3. The Company has filed all documents and amendments or supplements to previously filed documents (collectively, the “Public Documents”) required to be filed by it under the Securities Exchange Act of 1934, as amended, and the rules and regulations of the Securities and Exchange Commission promulgated under the Securities Exchange Act of 1934 (collectively, the “1934 Act”). Each of the Public Documents conforms in all material respects with the requirements of the 1934 Act. Except to the extent amended or supplemented by a subsequent Public Document, no part of any Public Document contains any untrue statement of material fact or omits to state a material fact required to be stated in the document or necessary to make the statements in the document not misleading. Craig-Hallum may rely, without independent verification, upon the accuracy and completeness of each Public Document except to the extent amended or supplemented by a subsequent Public Document.

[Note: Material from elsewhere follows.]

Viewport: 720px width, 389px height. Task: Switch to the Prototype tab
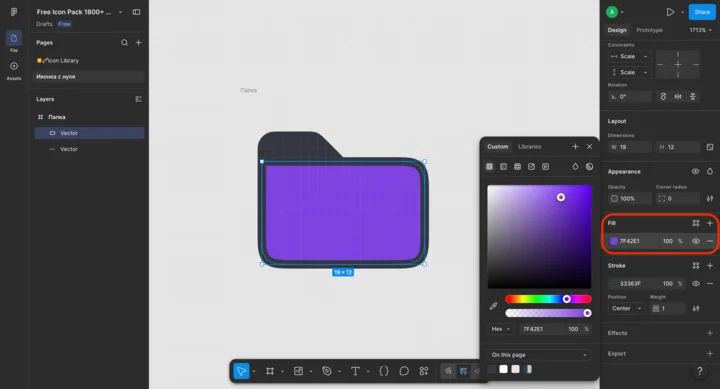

4. The execution, delivery and performance of this Agreement and the Offering will not violate any provision of the Articles of Incorporation or Bylaws of the Company or any agreement or other instrument to which the Company is a party or by which it is bound. Any necessary approvals, governmental and private, will be obtained by the Company prior to any closing.
The Company hereby permits Craig-Hallum to rely on the representations, warranties and opinions made or given by the Company to any purchaser of Securities.
K. Indemnification, Contribution and Confidentiality. Subject to Paragraph P below, the Company agrees to indemnify Craig-Hallum and its controlling persons, representatives and agents in accordance with the indemnification provisions set forth in Appendix I, and the parties agree to the confidentiality provisions of Appendix II, all of which are incorporated herein by this reference. These provisions will apply regardless of whether the proposed Offering is consummated.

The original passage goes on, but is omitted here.